Onyx Pharmaceuticals Inc., based in South San Francisco, California, makes a similar drug, Kyprolis, approved in July. Celgene’s FDA application for pomalidomide, like Kyprolis, was submitted under an accelerated approval program that allows a promising drug to treat a serious disease on the market before final clinical trials are complete.
“Treatment for multiple myeloma is tailored to meet individual patient’s needs, and today’s approval provides an additional treatment option for patients who have not responded to other drugs,” Richard Pazdur, director of the FDA’s Office of Hematology and Oncology Products, said in the statement.
Pomalyst will carry a boxed warning that the product can cause blood clots and that pregnant women shouldn’t use the drug because it can lead to life-threatening birth defects. Women of childbearing age who take the treatment must comply with pregnancy testing and both males and females have to adhere to contraception requirements, the FDA said.
Revlimid Sales
Pomalyst will only be available through prescribers and pharmacies that are trained to dispense the medicine. Revlimid has similar requirements.
Revlimid, a multiple myeloma drug patients can take after trying one previous therapy, is Celgene’s top seller with $3.8 billion in sales last year, according to data compiled by Bloomberg.
Multiple myeloma is a cancer of the plasma cells, which are white blood cells that make antibodies that help protect the body from germs, according to the National Institutes of Health.
As many as 15,000 patients each year in the U.S. fail Revlimid and Osaka, Japan-based Takeda’s Velcade, Gene Mack, an analyst with Brean Capital in New York, said in a phone interview. At least 60 percent of those patients are eligible for Kyprolis and Pomalyst, he said.

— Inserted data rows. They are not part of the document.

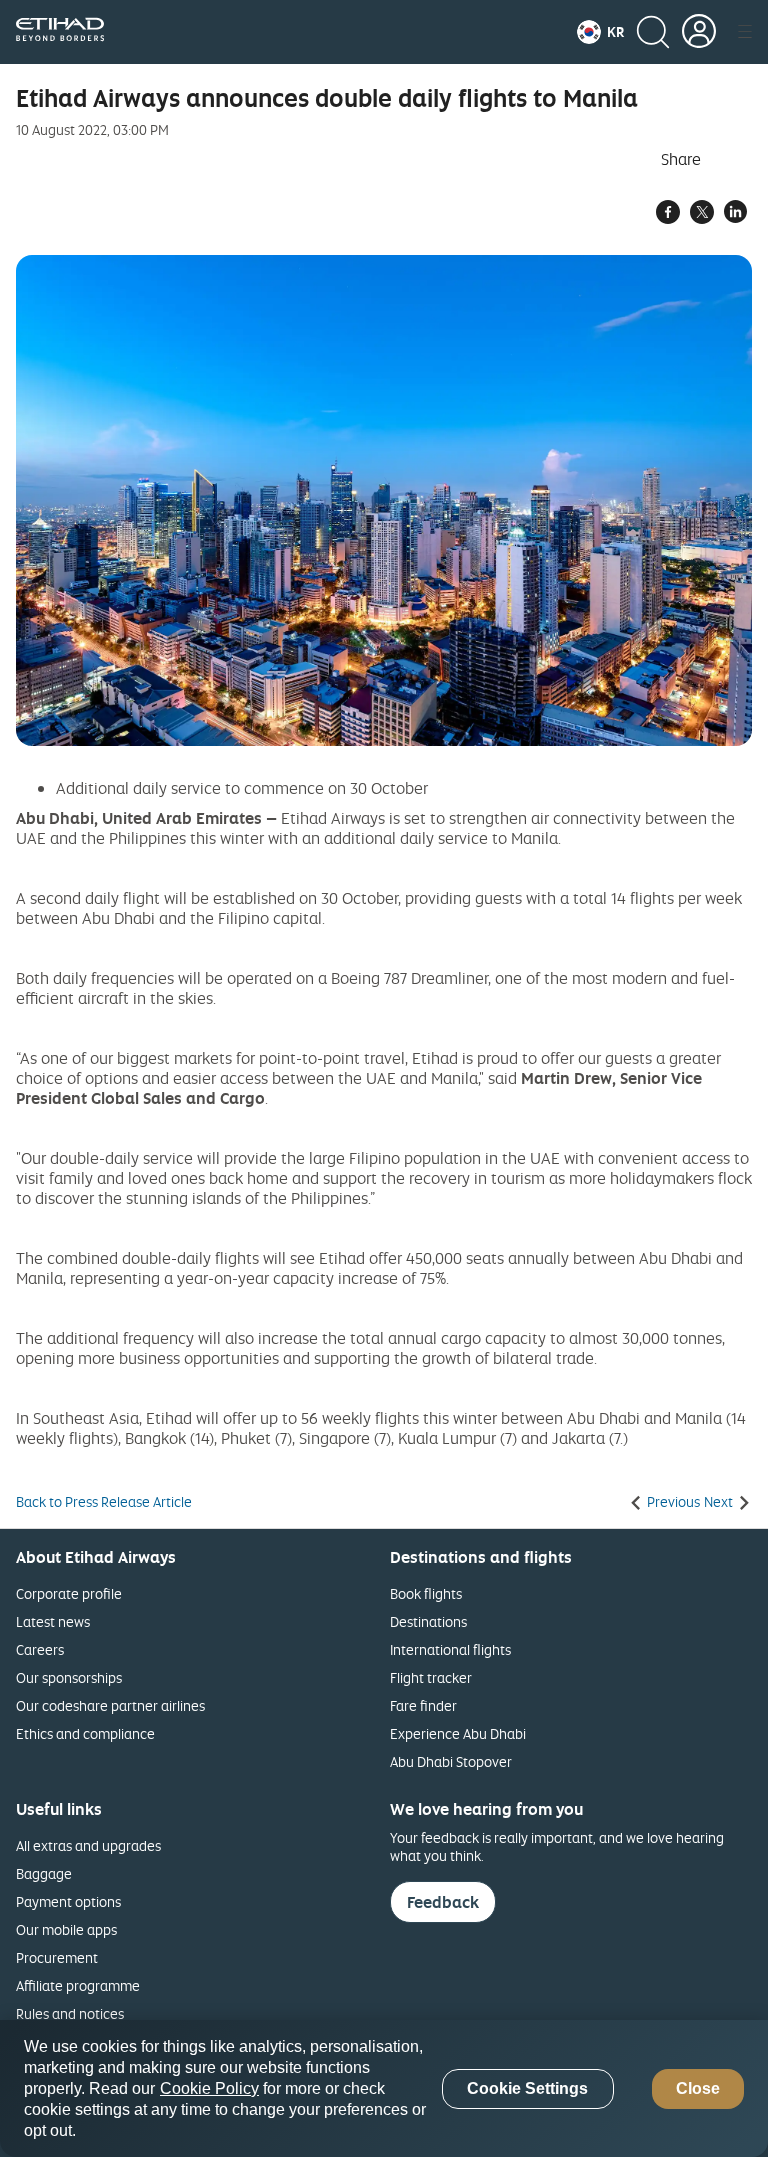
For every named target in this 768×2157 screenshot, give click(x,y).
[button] (600, 32)
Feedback (443, 1902)
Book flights (426, 1593)
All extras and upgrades (88, 1845)
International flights (450, 1649)
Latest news (53, 1621)
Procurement (57, 1957)
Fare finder (423, 1705)
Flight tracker (431, 1677)
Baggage (44, 1873)
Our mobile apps (66, 1929)
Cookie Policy (209, 2088)
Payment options (68, 1901)
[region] (384, 2088)
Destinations (428, 1621)
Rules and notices (70, 2013)
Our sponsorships (69, 1677)
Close (698, 2088)
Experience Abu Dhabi (458, 1733)
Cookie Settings (527, 2088)
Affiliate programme (78, 1985)
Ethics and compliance (85, 1733)
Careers (40, 1649)
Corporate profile (69, 1593)
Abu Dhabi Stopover (451, 1761)
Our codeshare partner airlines (110, 1705)
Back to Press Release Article (104, 1502)
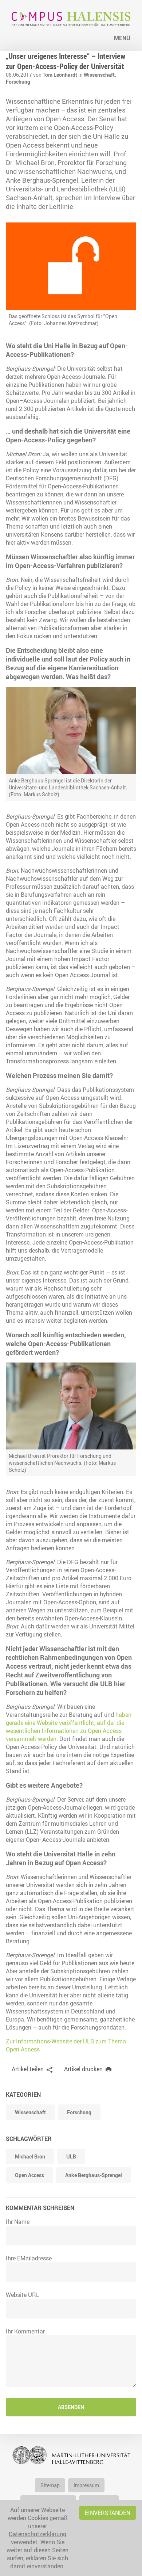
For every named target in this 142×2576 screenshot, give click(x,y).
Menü (122, 38)
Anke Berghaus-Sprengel (93, 2175)
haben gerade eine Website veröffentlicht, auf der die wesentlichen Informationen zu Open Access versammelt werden (68, 1727)
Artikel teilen (28, 2069)
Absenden (71, 2407)
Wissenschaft (30, 2112)
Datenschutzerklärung (37, 2534)
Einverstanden (107, 2513)
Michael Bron (30, 2156)
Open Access (29, 2175)
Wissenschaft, (100, 74)
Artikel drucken (83, 2069)
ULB (71, 2156)
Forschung (18, 81)
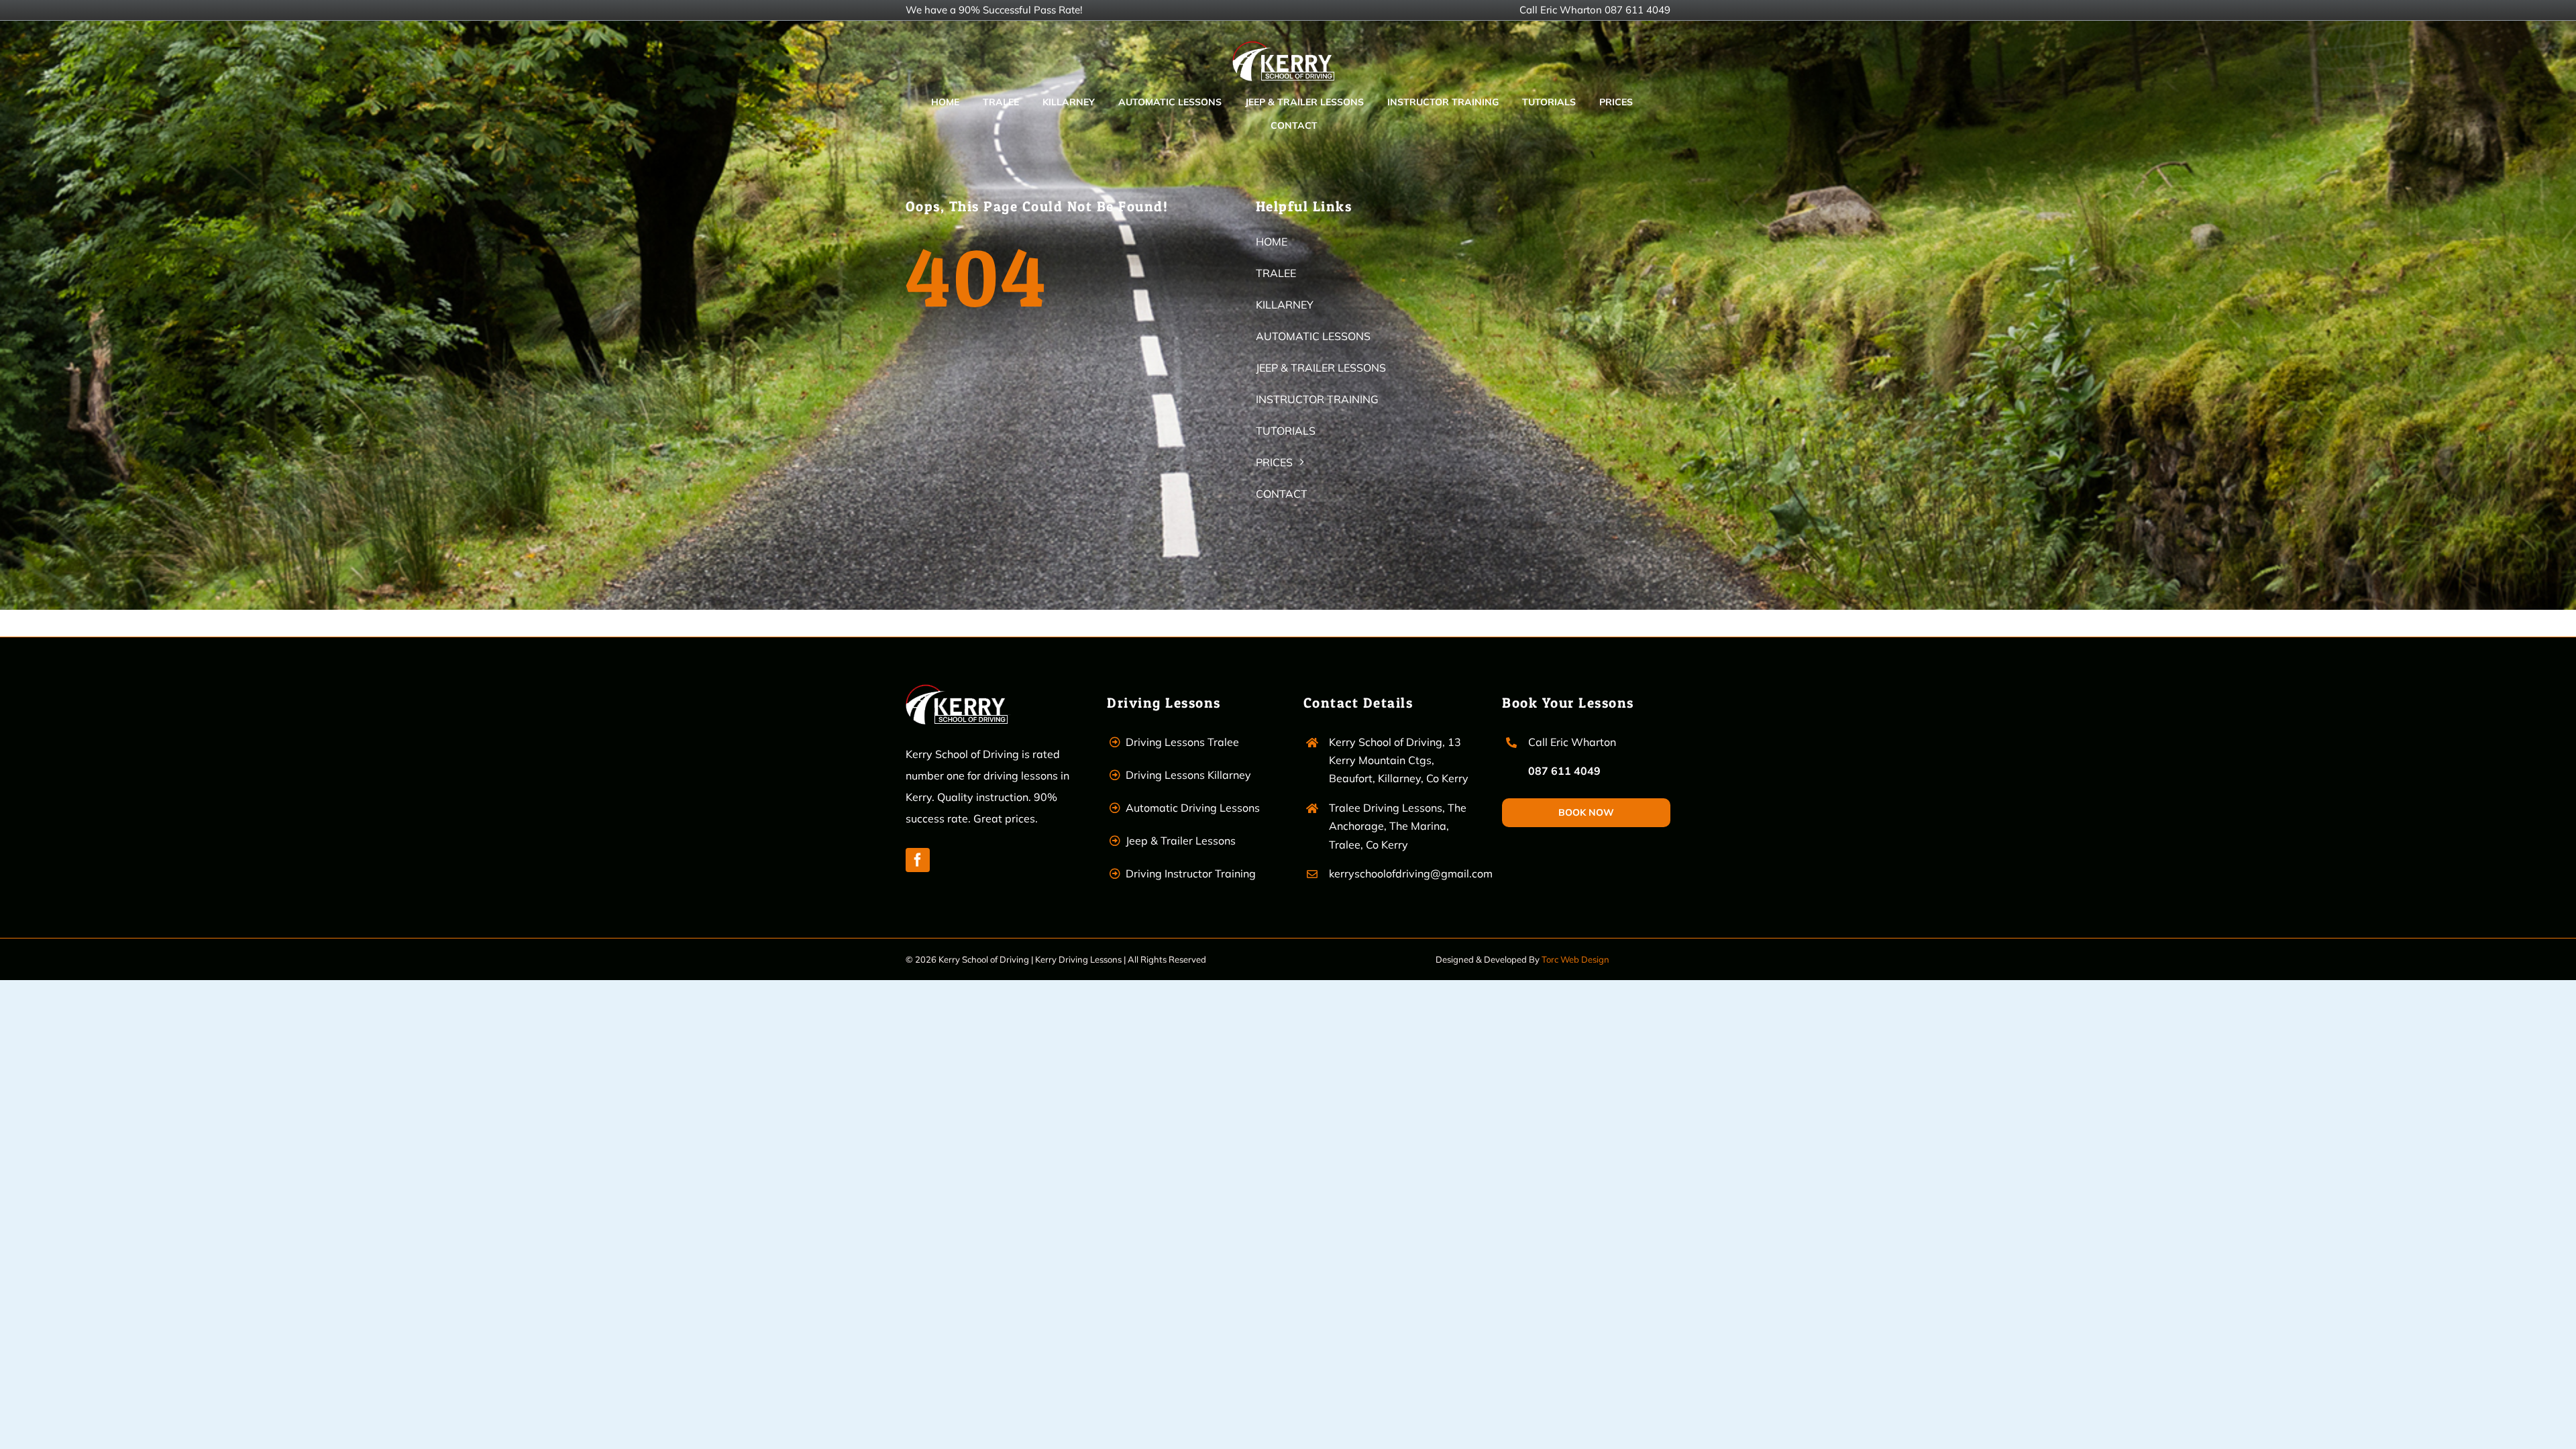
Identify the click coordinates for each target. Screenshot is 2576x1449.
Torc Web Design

Patients who use Onyx’s Kyprolis may move to Celgene’s Pomalyst and vice versa, or they may get both drugs in combination, Michael Yee, an analyst with RBC Capital Markets in San Francisco, said by phone.
Celgene found patients taking pomalidomide orally plus a low dose of the steroid dexamethasone lived a median 3.6 months without their disease worsening, compared to 1.8 months for patients taking a high dose of the steroid alone, according to a final-phase study the company presented at the American Society of Hematology meeting in Atlanta in December.